As the writer of a covered call option, a fund gives up the potential for capital appreciation above the exercise price of the option should the underlying instrument rise in value. If the value of the underlying instrument rises above the exercise price of the call option, the instrument may be “called away,” requiring the fund to sell the underlying instrument at the exercise price. The fund will realize a gain or loss from the sale of the underlying instrument depending on whether the exercise price is greater or less than the purchase price of the instrument. Any gain will be increased by the amount of the premium received from the sale of the call; any loss will be decreased by the amount of the premium received. If a call option expires unexercised, the fund will realize a gain in the amount of the premium received. If the market price of the underlying instrument decreases, the call option will not be exercised and any hedging benefit of the call option will be limited to the amount of the premium received.

The exercise price of a call option will depend upon the expected price movement of the underlying instrument. The exercise price of a call option may be below (in-the-money), equal to (at-the-money), or above (out-of-the-money) the current value of the underlying instrument at the time the option is written.

As the writer of a put option, a fund retains the risk of loss should the underlying instrument decline in value below the exercise price. If the value of the underlying instrument declines below the exercise price of the put option and the put option is exercised, the fund, as the writer of the put option, will be required to buy the instrument at the exercise price. The fund will incur a loss to the extent that the current market value of the underlying instrument is less than the exercise price of the put option. However, the loss will be offset at least in part by the premium received from the sale of the put. If a put option written by the fund expires unexercised, the fund will realize a gain in the amount of the premium received.

As the writer of an option, a fund may have no control over when the underlying instruments must be sold (in the case of a call option) or purchased (in the case of a put option) by the fund because the writer may be notified of exercise at any time prior to the expiration of the option (for American style options). In general, though, options are rarely exercised prior to expiration. Whether or not an option expires unexercised, the writer retains the amount of the premium. This amount may, in the case of a call option, be partially or wholly offset by a decline in the market value of the underlying instrument during the option period. If a call option is exercised, the writer experiences a loss from the sale of the underlying instrument at a price below the then current market price. If a put option is exercised, the writer experiences a loss as it must fulfill the obligation to buy the underlying instrument at the exercise price, which will exceed the market value of the underlying instrument at that time.

Closing out options (exchange-traded options).  As the writer of an exchange traded option, if the fund wants to terminate its obligation, the fund may effect a “closing purchase transaction” by buying an option of the same series as the option previously written. The effect of the purchase is that the clearing corporation will cancel the writer’s position.

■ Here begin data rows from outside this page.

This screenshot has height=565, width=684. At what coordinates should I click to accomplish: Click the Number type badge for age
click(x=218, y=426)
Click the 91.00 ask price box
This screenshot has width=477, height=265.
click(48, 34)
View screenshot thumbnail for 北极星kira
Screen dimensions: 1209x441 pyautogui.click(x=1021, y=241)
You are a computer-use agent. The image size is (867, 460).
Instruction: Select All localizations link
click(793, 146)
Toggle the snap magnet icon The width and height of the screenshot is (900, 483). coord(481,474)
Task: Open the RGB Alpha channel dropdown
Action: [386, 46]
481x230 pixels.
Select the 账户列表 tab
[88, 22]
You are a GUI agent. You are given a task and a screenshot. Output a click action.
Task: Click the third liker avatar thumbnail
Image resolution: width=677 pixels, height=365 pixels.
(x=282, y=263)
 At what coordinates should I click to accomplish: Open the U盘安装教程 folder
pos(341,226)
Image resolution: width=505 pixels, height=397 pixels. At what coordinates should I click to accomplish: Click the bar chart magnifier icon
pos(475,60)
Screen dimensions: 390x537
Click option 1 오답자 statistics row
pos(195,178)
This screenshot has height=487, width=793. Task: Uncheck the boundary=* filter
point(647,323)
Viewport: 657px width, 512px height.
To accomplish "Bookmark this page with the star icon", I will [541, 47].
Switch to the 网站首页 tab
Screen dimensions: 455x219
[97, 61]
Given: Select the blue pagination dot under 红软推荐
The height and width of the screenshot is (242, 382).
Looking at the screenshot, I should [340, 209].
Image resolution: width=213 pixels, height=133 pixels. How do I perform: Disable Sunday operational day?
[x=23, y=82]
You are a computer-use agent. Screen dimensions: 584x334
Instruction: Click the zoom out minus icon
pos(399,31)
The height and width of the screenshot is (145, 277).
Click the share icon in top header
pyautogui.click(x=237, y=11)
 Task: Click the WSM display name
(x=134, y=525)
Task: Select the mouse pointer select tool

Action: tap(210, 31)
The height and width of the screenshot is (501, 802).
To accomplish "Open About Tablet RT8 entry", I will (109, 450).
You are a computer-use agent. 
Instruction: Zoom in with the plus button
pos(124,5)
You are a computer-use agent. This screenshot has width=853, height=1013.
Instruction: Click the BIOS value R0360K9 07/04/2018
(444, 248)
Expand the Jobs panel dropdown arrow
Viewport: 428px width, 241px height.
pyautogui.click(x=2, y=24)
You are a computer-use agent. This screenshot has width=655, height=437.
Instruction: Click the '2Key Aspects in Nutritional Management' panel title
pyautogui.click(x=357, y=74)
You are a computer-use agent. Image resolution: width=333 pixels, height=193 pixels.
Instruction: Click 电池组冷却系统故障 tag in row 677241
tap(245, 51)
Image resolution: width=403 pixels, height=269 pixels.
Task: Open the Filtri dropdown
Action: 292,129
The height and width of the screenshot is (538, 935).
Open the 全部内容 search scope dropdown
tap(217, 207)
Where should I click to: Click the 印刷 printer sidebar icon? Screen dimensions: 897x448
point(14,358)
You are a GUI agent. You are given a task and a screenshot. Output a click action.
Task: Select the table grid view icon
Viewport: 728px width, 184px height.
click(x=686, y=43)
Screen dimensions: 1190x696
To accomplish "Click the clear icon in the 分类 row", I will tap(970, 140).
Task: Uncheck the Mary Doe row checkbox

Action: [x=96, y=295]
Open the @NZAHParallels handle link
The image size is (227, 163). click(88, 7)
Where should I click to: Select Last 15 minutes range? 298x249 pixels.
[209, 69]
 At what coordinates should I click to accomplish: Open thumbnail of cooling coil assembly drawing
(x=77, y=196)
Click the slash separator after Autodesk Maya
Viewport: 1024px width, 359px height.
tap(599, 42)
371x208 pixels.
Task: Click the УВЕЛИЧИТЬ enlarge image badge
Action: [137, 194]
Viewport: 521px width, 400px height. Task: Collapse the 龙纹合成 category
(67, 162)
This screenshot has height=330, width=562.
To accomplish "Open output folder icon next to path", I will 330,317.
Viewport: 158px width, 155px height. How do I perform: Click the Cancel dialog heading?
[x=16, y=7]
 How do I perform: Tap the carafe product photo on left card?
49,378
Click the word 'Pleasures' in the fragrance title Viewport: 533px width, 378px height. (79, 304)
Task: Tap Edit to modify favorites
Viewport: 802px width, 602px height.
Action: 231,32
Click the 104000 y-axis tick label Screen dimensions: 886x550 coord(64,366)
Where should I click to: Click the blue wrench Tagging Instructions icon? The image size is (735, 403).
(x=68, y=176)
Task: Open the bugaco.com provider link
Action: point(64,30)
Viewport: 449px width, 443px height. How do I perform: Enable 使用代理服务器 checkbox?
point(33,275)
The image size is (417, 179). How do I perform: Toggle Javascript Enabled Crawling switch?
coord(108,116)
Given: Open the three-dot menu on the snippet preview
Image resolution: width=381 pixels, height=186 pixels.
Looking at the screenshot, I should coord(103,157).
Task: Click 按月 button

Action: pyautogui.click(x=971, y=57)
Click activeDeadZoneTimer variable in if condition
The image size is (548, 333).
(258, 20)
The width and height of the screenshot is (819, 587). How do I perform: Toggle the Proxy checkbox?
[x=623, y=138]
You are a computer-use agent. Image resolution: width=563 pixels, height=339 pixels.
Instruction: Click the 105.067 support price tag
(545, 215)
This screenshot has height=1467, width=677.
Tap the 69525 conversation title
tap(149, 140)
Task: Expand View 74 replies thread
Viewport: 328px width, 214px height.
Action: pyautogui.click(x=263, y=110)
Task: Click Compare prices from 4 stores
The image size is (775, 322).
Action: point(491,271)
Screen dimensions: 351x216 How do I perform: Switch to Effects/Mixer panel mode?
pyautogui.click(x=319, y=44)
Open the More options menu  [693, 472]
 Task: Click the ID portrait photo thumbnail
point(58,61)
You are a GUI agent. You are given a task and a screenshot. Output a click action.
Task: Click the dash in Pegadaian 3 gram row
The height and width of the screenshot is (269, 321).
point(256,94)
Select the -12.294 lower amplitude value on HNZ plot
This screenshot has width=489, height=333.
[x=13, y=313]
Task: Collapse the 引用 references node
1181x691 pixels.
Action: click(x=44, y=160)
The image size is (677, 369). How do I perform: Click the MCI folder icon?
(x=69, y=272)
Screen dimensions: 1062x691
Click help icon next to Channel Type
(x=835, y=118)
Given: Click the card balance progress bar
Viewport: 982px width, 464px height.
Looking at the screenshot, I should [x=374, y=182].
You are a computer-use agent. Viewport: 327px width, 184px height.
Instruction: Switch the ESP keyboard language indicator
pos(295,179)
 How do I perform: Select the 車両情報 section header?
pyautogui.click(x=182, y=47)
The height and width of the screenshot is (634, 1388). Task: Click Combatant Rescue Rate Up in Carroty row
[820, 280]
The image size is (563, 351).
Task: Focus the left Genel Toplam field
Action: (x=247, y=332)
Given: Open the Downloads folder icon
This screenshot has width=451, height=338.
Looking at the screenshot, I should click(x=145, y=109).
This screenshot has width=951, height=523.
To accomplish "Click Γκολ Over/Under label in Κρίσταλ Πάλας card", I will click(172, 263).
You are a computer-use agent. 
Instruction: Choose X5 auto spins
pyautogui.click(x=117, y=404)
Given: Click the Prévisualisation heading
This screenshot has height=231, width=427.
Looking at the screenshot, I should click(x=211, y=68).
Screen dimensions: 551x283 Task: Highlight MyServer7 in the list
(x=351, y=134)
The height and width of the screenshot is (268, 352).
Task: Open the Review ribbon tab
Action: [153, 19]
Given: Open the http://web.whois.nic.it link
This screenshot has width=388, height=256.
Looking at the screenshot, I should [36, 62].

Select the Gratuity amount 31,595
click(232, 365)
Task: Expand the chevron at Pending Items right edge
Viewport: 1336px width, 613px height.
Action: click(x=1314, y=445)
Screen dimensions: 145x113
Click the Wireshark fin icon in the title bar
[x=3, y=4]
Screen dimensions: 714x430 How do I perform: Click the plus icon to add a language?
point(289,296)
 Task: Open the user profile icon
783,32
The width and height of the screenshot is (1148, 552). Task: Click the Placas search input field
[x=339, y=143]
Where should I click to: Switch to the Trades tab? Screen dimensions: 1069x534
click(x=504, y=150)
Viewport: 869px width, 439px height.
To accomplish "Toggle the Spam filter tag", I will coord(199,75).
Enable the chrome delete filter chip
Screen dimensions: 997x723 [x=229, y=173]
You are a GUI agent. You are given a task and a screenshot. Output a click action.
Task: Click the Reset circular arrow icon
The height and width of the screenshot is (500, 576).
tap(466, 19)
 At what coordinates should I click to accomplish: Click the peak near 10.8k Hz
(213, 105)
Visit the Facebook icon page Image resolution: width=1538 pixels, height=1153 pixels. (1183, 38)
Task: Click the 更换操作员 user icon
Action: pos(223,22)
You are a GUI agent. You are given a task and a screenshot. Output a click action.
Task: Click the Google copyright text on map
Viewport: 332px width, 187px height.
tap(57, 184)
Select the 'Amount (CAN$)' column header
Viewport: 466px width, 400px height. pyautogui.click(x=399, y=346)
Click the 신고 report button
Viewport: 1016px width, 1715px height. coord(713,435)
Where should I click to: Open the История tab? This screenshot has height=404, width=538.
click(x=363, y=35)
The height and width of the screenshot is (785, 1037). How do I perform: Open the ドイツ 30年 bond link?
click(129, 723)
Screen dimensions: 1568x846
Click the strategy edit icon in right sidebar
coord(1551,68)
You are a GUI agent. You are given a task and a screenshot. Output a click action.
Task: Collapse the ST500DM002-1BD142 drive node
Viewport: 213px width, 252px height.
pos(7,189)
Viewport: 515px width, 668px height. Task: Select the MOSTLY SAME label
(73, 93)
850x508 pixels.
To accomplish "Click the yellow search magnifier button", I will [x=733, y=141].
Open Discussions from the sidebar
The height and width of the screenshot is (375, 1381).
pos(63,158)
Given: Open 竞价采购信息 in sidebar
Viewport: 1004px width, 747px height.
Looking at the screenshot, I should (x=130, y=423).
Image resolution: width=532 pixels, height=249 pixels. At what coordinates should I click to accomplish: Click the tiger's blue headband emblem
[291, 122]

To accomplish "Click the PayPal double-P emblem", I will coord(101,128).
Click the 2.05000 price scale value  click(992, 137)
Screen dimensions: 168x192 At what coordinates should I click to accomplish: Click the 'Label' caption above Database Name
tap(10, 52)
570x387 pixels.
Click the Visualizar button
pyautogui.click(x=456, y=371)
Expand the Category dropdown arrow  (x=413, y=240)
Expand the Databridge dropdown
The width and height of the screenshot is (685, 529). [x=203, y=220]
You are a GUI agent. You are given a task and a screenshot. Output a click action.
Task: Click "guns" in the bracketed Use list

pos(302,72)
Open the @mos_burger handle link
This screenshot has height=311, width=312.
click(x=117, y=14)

However, a writer may not effect a closing purchase transaction after being notified of the exercise of an option. Likewise, the buyer of an option may recover all or a portion of the premium that it paid by effecting a “closing sale transaction” by selling an option of the same series as the option previously purchased and receiving a premium on the sale. There is no guarantee that either a closing purchase or a closing sale transaction may be made at a time desired by the fund. Closing transactions allow the fund to terminate its positions in written and purchased options. Depending on the market value of those positions, the fund will experience gains or losses.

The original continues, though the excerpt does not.